* [What is needed] The listing below holds a line with "Given: Select Elastic IPs in the sidebar" and a later line with "Open the My". Write out those two lines and every line between them, exactly, and nothing else.
[Start of Attachment]
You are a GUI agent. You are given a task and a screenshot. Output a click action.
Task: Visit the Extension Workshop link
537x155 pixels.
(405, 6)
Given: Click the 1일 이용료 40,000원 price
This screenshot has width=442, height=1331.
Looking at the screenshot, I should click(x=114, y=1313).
[End of Attachment]
[Start of Attachment]
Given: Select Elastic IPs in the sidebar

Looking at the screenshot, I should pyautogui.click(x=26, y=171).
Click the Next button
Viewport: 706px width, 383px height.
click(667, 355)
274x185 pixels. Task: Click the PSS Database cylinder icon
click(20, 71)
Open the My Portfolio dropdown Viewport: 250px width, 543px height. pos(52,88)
[End of Attachment]
* [Answer box]
Given: Select Elastic IPs in the sidebar

Looking at the screenshot, I should pyautogui.click(x=26, y=171).
Click the Next button
Viewport: 706px width, 383px height.
click(667, 355)
274x185 pixels. Task: Click the PSS Database cylinder icon
click(20, 71)
Open the My Portfolio dropdown Viewport: 250px width, 543px height. pos(52,88)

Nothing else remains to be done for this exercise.